The Christian world are observing what they truly call the first day of the week as the Sabbath. But the Bible says, "The seventh day is the Sabbath of the Lord." Here the question is often asked, "If this is so why has it never been found out before?" If this is so!—why, the Bible says it is so. This hypothetical, doubtful, skeptical question suggests the true reply. Our fathers were trained in the tradition of the first-day Sabbath, as well as we; and they had not quite enough faith to believe the Bible in that in which it contradicts the tradition of their fathers. Some few there were in every age who held the Sabbath of the Bible; and without doubt it was thought strange that those few Sabbatarians should set themselves up to know more than all the learned world beside; and probably the same question was then asked, "If this is so, why have none of our learned men discovered it long ago!" All that is wanting is to believe what God says on the point in question.
Are you acquainted with the history of the world and of the Christian church since the days of Christ and the apostles? If you are, you know that the great majority of those claiming to be the only true church departed from the faith of the gospel, as it had been foretold by prophets and apostles, and that this great Roman apostasy bore rule over men, in the place of God, and persecuted those who followed the teachings of Christ and the apostles, wherever they could be found. Those times are very properly called "the dark ages." The people were not allowed to read the Bible. Copies of this sacred and costly book were burned; and it was utterly impossible for the poor and the common people to have it. The apostate church assumed the right to make laws for all, claiming power, as we have seen, "to institute festivals of precept," and she still boasts of putting Sunday, the first day of the week, in the place of the Sabbath, the seventh day, and this without any Scriptural authority.

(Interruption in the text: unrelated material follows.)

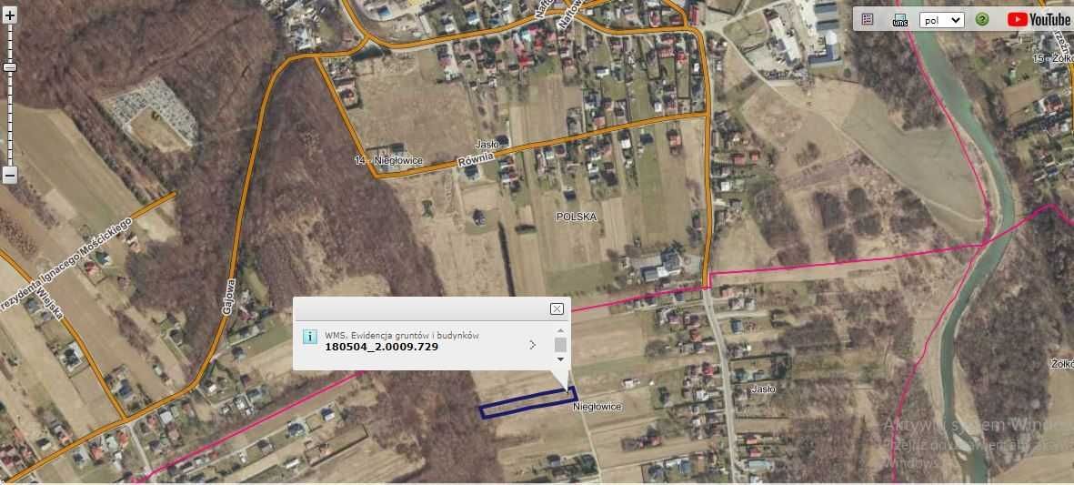The height and width of the screenshot is (485, 1074).
Task: Expand parcel details with right chevron
Action: [532, 345]
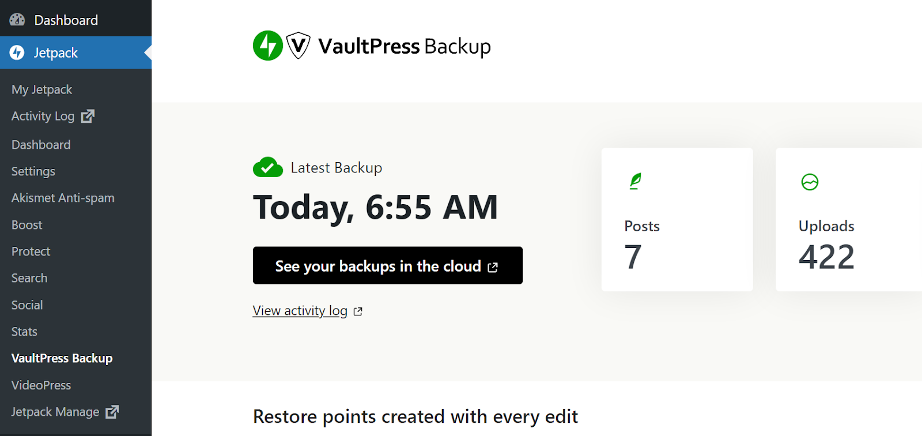
Task: Click the VaultPress shield icon beside the title
Action: 298,45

The Reformation commenced three hundred years ago; but owing to the inclination of men to follow tradition, instead of the truth, it is not yet completed. The great work of the Protestant Reformation has been to give the Bible to mankind. Without the Bible, how are men, as individuals to be tested upon its commandments? These three hundred years the Lord has been preparing the way to bring men to the final test of the third angel's message—a test between obedience to this great power of apostasy, and the commandments of God and the faith of Jesus.
Now every person who desires a Bible can have it. That Book which in the dark ages could not be bought with the labors of a lifetime, can now be had for twenty-five cents, or even free. The time has thus come in the providence of God for men to be tested by the third angel's message. The message is already here, according to God's promise, and is being heralded to many nations. The reason why this test has not come before, is because now is the time, according to the promise of God, for this work to be done; and his providence has prepared the way. Instead then of skeptically inquiring why this blessed truth has not been discovered before, let us thank God that it is now plainly seen, and yield a willing obedience to what we know to be the truth of God as revealed in his word.